▶ [Tâche courte 1]:
Compte les lignes des entrées ci-dessous qui contiennent le mot "gray" et donne uniquement ce nombre.

Admirable scène, et si vraie ! Beaucoup de réveils religieux sont ainsi provoqués dans la Suède moderne, comme aux temps du moyen âge, par d’effrayans prestiges de la Nature, ou par des disettes ou par des morts subites. En 1850, sous les forêts du Vermland, autour des lacs de Fryken, la pauvreté de la population, encore accrue par les mauvaises récoltes, avait mis de l’angoisse dans toutes les poitrines. On tremblait de repentir. On cherchait le moyen de se réconcilier avec Dieu. Les montagnes qui se dressaient semblaient moins hautes et moins opprimantes que l’entassement des péchés. Les enfans devenaient visionnaires. Ils voyaient des anges partout. « Faites attention, s’écriaient-ils ; ne marchez pas sur eux ! » Des jeunes femmes prophétisaient. Le soir, on se réunissait au creux de la vallée dans l’attente fiévreuse d’une révélation. Des milliers d’étoiles filantes pleuvaient du ciel ; à l’orée des bois, les yeux dilatés apercevaient des anges.

▶ [Données affichées]:
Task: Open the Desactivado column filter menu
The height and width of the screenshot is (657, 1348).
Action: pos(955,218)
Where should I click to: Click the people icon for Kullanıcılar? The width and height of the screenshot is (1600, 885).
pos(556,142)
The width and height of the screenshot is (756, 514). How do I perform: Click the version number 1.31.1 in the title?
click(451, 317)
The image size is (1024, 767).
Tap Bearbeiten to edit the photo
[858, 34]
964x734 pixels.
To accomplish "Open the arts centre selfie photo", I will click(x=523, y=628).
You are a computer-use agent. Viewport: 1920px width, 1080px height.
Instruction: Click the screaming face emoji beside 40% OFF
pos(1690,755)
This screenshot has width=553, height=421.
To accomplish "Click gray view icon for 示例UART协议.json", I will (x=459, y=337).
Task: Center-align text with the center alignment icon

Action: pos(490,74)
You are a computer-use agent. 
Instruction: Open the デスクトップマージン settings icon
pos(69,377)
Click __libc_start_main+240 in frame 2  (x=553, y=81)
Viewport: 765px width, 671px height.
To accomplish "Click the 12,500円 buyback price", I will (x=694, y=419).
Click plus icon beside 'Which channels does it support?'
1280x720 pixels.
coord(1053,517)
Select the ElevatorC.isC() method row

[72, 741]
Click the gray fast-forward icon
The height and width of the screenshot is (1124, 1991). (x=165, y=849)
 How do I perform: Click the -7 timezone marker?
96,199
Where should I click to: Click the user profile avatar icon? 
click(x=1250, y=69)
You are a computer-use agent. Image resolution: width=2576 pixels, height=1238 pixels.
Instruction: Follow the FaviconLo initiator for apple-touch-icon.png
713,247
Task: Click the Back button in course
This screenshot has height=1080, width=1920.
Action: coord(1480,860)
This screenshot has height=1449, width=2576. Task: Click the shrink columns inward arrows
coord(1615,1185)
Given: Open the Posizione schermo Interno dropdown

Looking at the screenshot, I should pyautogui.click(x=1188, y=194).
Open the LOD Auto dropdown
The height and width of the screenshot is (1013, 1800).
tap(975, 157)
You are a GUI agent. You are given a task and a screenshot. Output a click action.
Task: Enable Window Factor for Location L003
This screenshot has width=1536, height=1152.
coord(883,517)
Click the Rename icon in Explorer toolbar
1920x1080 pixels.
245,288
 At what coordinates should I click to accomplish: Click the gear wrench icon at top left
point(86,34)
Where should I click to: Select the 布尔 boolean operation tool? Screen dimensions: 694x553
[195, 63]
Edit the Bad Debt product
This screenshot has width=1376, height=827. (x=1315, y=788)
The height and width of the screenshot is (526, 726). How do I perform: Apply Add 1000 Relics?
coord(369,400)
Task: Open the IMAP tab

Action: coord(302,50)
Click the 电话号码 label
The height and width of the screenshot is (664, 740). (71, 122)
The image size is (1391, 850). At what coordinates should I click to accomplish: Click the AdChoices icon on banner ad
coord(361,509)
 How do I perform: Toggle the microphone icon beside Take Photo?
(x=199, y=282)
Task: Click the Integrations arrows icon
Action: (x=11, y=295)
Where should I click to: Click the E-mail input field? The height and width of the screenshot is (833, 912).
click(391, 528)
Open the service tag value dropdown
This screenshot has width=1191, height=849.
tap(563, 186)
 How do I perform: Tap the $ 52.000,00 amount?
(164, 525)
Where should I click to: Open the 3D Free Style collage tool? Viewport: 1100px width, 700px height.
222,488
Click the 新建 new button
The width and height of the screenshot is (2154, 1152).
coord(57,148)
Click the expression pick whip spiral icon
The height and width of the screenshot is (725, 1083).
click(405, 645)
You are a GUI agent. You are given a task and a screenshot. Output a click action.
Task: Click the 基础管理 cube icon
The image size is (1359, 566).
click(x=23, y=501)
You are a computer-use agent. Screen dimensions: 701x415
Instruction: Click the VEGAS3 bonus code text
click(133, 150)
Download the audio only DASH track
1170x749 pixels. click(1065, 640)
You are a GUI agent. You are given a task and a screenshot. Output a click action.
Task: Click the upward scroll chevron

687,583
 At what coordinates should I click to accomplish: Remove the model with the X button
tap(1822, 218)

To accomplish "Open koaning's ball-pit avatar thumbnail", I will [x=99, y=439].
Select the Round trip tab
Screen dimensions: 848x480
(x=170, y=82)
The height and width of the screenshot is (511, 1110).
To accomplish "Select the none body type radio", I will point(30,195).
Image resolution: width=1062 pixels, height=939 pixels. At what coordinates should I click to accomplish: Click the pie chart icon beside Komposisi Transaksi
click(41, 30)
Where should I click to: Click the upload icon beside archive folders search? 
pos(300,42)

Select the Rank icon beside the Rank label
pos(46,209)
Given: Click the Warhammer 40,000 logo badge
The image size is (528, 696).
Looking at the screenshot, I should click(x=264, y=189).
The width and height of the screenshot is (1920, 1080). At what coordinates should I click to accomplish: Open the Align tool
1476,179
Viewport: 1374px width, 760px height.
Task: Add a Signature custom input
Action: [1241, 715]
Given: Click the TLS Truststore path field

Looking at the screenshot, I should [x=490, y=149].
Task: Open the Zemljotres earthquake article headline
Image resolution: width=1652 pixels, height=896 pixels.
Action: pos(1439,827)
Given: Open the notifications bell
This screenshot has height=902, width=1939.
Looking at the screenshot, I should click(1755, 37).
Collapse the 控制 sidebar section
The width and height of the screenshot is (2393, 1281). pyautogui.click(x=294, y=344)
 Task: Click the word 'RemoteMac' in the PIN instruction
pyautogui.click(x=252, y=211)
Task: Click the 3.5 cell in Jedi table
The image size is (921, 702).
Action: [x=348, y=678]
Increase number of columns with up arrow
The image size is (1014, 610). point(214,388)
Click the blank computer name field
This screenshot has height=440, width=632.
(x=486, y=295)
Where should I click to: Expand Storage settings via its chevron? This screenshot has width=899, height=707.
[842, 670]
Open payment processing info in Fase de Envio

▶ [Tâche courte 2]:
Poursuis l'extrait sur les réveils religieux en Suède après sa dernière phrase.

▶ [Résultat 1]:
2

▶ [Résultat 2]:
Vers le même temps, une contrée voisine, le Nerike, eut l’imagination frappée par un incident bizarre. Le jeu, la danse, la ripaille et la boisson y faisaient rage. Un soir que dans une ferme, — et toujours sous les bois, — les ménétriers menaient la ronde autour d’une marmite où brûlaient quarante-cinq litres d’eau-de-vie, un homme entra qu’on ne connaissait point. Il saisit par la taille une belle et robuste fille et l’entraîna parmi les danseurs. (Rappelez-vous la scène des Maîtres Sonneurs, et le bal effréné qui s’arrête aux sons de l’Angelus. Ah ! mon cher pays de France, que ton air me paraît brillant et léger ! ) Cependant les couples, l’un après l’autre, s’essoufflaient ; mais l’inconnu et sa danseuse continuaient de tourner. Tout à coup, la jeune fille soupire et tombe morte. L’homme s’éloigne précipitamment. Les assistans, jeunes et vieux, poussèrent des cris d’horreur et se sauvèrent en s’arrachant les cheveux, en déchirant leurs vêtemens, et en implorant la miséricorde divine. « Ce fut ainsi, nous dit Ekman, que l’esprit des Crieurs entra dans le Nerike. »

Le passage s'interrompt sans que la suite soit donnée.